Prof. Dr. Wolfgang Reimann
Rz. 85
Hat der Erblasser die Anwendung einer bestimmten Tabelle letztwillig verfügt, ist damit eine entscheidende Vorfrage, die sich ohne besondere Vergütungsregelung stellen würde, schon erledigt. Gleichwohl können sich in der Folge Probleme ergeben. Vor allem bei großen Nachlässen, bei den sich aufgrund der vom Erblasser verfügten Tabelle eine besonders hohe Vergütung errechnen würde, neigen die Vergütungsschuldner regelmäßig dazu, die Verfügung anzufechten unter Hinweis darauf, der Erblasser habe sich über die absolute Höhe der Vergütung bei der pauschalen Verweisung auf die Tabelle getäuscht.
Rz. 86
Die Anfechtbarkeit von letztwilligen Verfügungen richtet sich bei letztwilligen Verfügungen nicht nach den allgemeinen Vorschriften (§§ 119 ff. BGB), sondern nach den besonderen Normen des Erbrechts (§§ 2084 ff. BGB). Einschlägig ist § 2078 Abs. 1 BGB. Eine letztwillige Verfügung kann hiernach angefochten werden, wenn der Erblasser über den Inhalt seiner Erklärung im Irrtum war oder eine Erklärung dieses Inhalts überhaupt nicht abgeben wollte und anzunehmen ist, dass er die Erklärung bei Kenntnis der Sachlage nicht abgegeben hätte.
Rz. 87
Hat der Erblasser sich über die Höhe der Vergütung nach einer bestimmten Tabelle getäuscht, kann ein Inhaltsirrtum gem. § 2078 Abs. 1 BGB vorliegen. Voraussetzung ist stets, dass der Erblasser bei Kenntnis der Sachlage die Erklärung nicht abgegeben hätte. Der Irrtum muss also für die Verfügung bestimmend oder zumindest derartig mitbestimmend gewesen sein, dass der Erblasser sie ohne die irrige Vorstellung nicht getroffen hätte.

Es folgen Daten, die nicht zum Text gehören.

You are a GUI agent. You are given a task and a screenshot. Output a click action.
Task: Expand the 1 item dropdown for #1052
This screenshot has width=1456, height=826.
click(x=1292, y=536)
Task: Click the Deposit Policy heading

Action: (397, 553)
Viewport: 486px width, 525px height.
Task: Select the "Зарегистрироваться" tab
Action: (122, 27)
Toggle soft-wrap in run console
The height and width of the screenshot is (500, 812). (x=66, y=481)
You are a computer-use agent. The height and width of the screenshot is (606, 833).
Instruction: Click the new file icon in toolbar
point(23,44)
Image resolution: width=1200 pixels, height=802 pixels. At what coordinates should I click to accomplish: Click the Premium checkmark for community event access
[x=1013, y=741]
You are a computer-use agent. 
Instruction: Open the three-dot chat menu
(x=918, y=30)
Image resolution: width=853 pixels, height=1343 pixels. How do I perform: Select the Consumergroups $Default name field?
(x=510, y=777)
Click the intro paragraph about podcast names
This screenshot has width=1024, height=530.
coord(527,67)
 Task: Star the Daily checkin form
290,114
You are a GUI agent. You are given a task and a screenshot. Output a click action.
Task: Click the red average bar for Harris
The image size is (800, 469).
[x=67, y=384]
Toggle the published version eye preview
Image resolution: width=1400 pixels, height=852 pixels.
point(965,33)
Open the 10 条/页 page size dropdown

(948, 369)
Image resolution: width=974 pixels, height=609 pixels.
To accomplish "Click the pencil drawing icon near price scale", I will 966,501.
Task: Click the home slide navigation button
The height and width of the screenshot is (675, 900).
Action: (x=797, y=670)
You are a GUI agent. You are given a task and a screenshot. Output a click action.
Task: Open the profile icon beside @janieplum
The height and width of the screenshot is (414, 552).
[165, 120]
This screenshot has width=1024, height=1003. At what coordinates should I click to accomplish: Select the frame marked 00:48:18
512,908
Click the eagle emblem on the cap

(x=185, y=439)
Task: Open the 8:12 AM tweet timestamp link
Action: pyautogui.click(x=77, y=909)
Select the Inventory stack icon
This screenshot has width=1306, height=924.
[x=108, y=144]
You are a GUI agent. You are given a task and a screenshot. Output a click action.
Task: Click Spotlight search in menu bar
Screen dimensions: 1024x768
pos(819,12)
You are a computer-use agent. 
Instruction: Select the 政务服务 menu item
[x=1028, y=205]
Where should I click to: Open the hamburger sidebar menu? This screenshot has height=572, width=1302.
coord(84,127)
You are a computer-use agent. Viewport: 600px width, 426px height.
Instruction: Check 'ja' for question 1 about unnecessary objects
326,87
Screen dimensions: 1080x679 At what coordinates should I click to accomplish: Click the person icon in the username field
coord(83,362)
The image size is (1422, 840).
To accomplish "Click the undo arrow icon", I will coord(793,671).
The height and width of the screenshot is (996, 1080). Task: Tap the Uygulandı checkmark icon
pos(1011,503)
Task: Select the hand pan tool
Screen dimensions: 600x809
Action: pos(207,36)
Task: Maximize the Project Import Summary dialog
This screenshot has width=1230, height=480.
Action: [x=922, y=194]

Die Anfechtungsberechtigung ergibt sich aus § 2080 BGB, anfechtungsberechtigt ist somit jeder, welchem die Aufhebung der betreffenden letztwilligen Verfügung unmittelbar zugutekommen würde.
Ob ein derartiger Irrtum vorlag und kausal für die Anordnung einer bestimmten Tabelle gewesen ist, ist eine Tatfrage. Der Beweis für den Anfechtungsgrund (Irrtum) obliegt demjenigen, der sich auf die Wirksamkeit der Anfechtung beruft. Etwaige Anhaltspunkte für einen Willensmangel müssen sich aber nicht aus der letztwilligen Verfügung ergeben, sondern können auch durch andere nachgewiesene Äußerungen des Erblassers, auch mündliche, entnommen werden.
Rz. 88
Eine wirksame – form- oder fristgerecht erfolgte – Anfechtung führt zur Nichtigkeit der angefochtenen Erklärung (§ 142 BGB). Diese erfasst aber nicht das gesamte Testament, sondern nur die angefochtene Erklärung und diese auch nur insoweit als anzunehmen ist, dass der Erblasser sie bei Kenntnis der Sachlage nicht getroffen hätte. Dies ergibt sich schon aus dem favor testamenti (§ 2084 BGB).
Rz. 89
Ist im Einzelfall die letztwillige Anordnung des Erblassers, eine bestimmte Tabelle sei für die Vergütung des Testamentsvollstreckers maßgebend, wegen Anfechtung nichtig, ist durch Auslegung zu ermitteln, was der Erblasser gewollt hat oder gewollt haben könnte. Regelmäßig wird das Ergebnis der Auslegung nicht zur Folge haben, dass der Testamentsvollstrecker die Testamentsvollstreckung unentgeltlich durchzuführen habe. Anstelle der nichtigen Bezugnahme auf eine Tabelle tritt dann die gesetzliche Regelung des § 2221 BGB, wonach der Testamentsvollstrecker eine angemessene Vergütung beanspruchen kann. Es gelten dann die Überlegungen, die in den Vorabschnitten enthalten sind.